The combination of these capabilities in the PAF’s F-16 fleet transforms those aircraft from capable but isolated national assets into genuine coalition partners capable of full operational integration with US carrier air wings. The timing of the upgrade - formally notified to Congress in December 2025, months before the outbreak of hostilities - suggests that this transformation was a deliberate preparatory step rather than routine fleet maintenance.

THE MARITIME DIMENSION

The allegation that Pakistan has been sharing the positional data of Iranian naval vessels with US forces for targeting is the most legally complex and strategically consequential of the three claims. Under international law, providing targeting intelligence that destroys a foreign state’s military assets constitutes participation in hostilities - regardless of whether Pakistan’s own forces fired any weapons.

The practical mechanism is plausible. Pakistan’s P-3C Orion maritime patrol aircraft - US-supplied platforms specifically designed for wide-area ocean surveillance - are among the most capable maritime patrol assets in the region. Operating from Mehran Naval Air Station and potentially from deployed positions along the Arabian Sea coastline, they can track surface vessels across hundreds of thousands of square kilometres of ocean. The data they generate - vessel identification, course, speed, position - is precisely what US targeting systems require to engage Iranian surface units.

RISK CALCULUS

Pakistan’s strategic calculation in this covert cooperation framework appears to rest on three assumptions: first, that Iran cannot confirm the allegations with sufficient certainty to justify military retaliation; second, that China, while unhappy, will not fundamentally alter the CPEC relationship over Pakistan’s cooperation with a US operation that China itself has not strongly opposed; and third, that the United States will reward Pakistan’s quiet support with the diplomatic cover, arms transfers, and economic assistance that have historically been the payment for such services.
Each of these assumptions carries significant risk.

Iran’s intelligence services are sophisticated and have deep networks within Pakistan. China’s tolerance for Pakistani strategic autonomy that cuts against its own regional interests has limits that have not been fully tested. And American rewards for allied cooperation have historically been contingent on political circumstances that change - as Pakistan discovered painfully in the aftermath of the Soviet-Afghan War.

Pakistan’s apparent covert cooperation with US operations against Iran, if confirmed, represents neither a strategic masterstroke nor a catastrophic miscalculation.

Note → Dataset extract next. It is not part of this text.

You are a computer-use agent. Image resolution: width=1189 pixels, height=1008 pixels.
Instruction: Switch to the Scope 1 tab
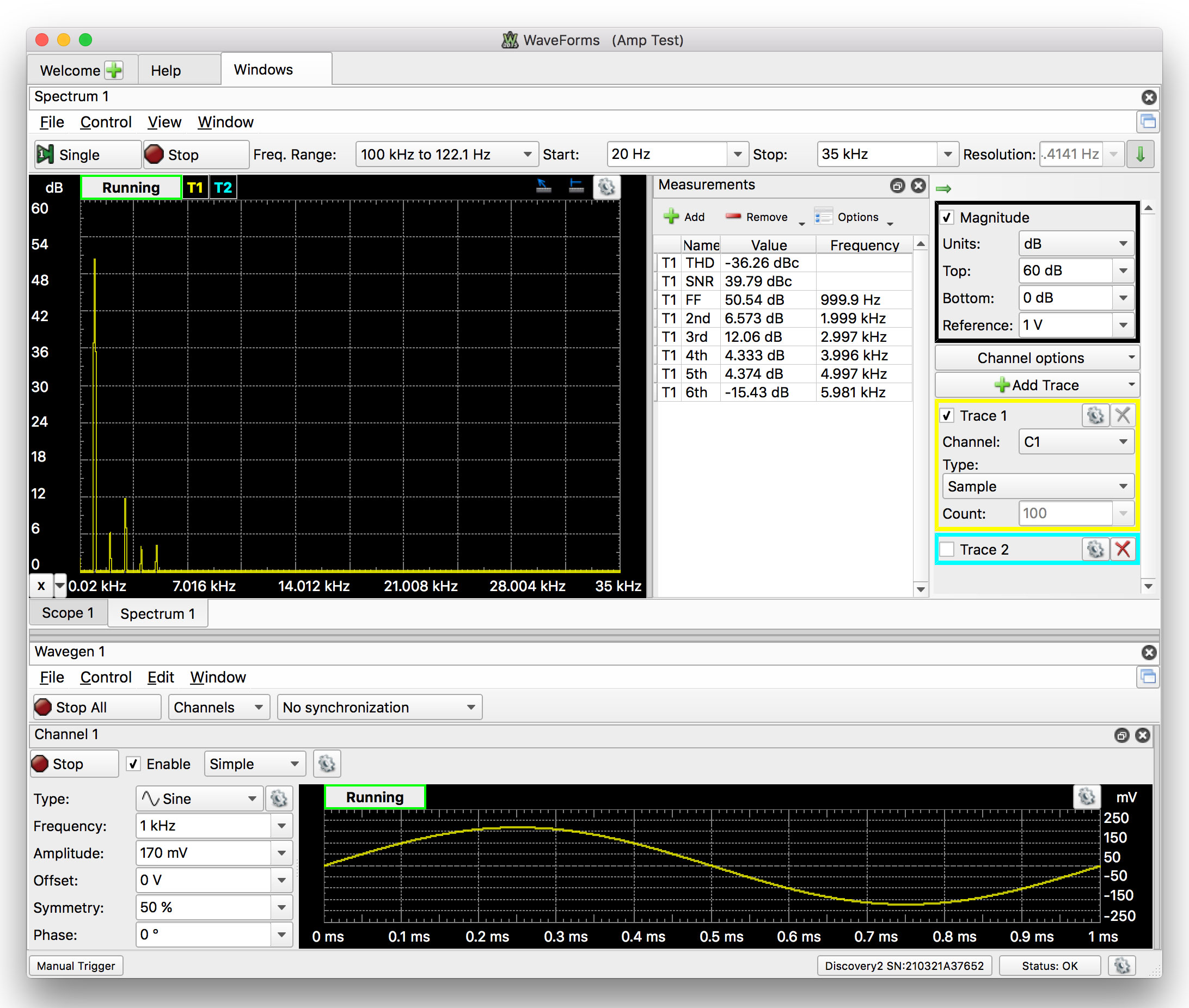click(x=68, y=612)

It represents the latest iteration of a strategic model that Pakistan has operated successfully for decades - the disciplined extraction of great power benefit through the provision of covert services that maintain plausible deniability. Whether that model remains sustainable in the dramatically elevated risk environment of the 2026 Iran war is a question that Rawalpindi’s planners have presumably calculated. Whether they have calculated it correctly is a question that history will answer.